## Your goal
Quote only the span from the first line of the entries to the line containing "Image resolution: width=1122", both ends kept. Leave every picture out.

## Source data

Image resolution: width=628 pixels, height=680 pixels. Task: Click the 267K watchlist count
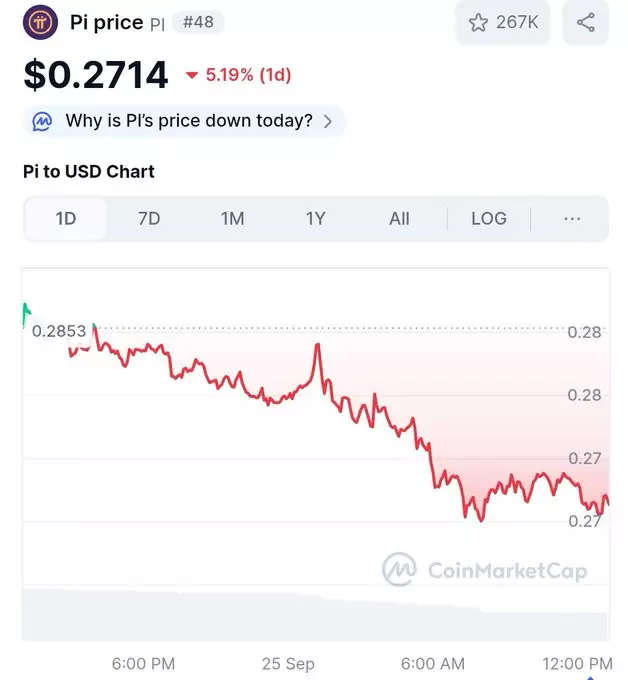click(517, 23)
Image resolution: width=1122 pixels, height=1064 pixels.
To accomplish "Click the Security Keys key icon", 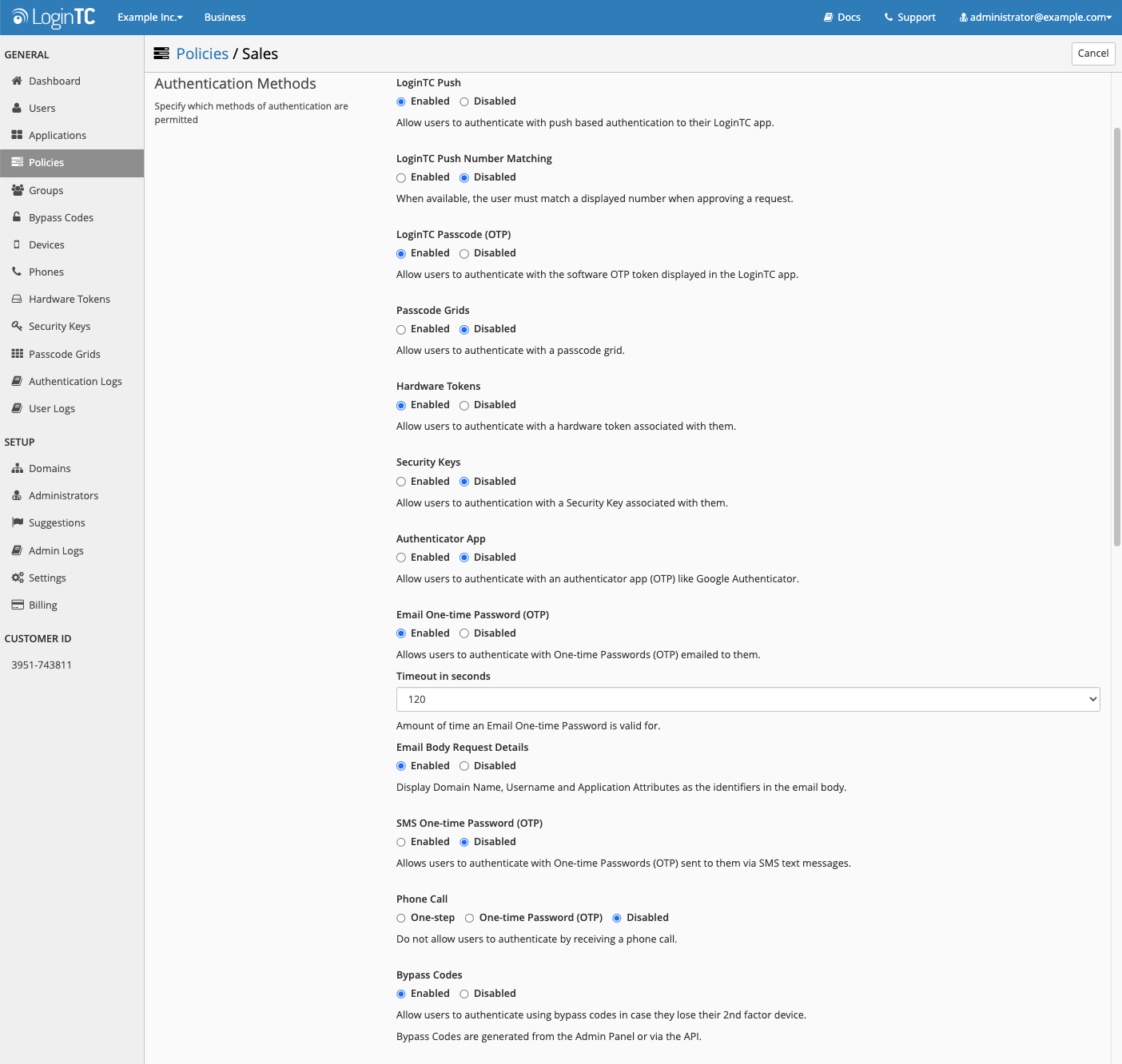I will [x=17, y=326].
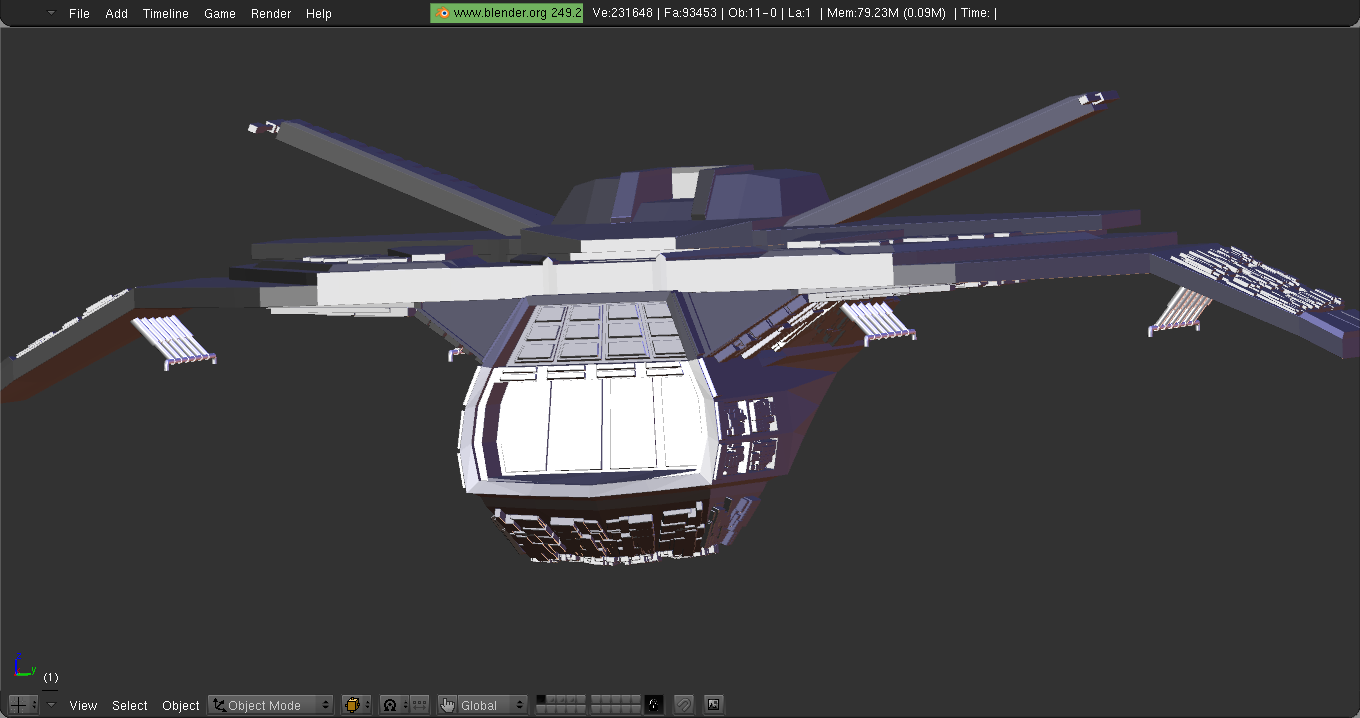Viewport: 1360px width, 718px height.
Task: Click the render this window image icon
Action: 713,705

## Response box
Image resolution: width=628 pixels, height=680 pixels. Task: Click the 267K watchlist count
click(517, 23)
Image resolution: width=1122 pixels, height=1064 pixels.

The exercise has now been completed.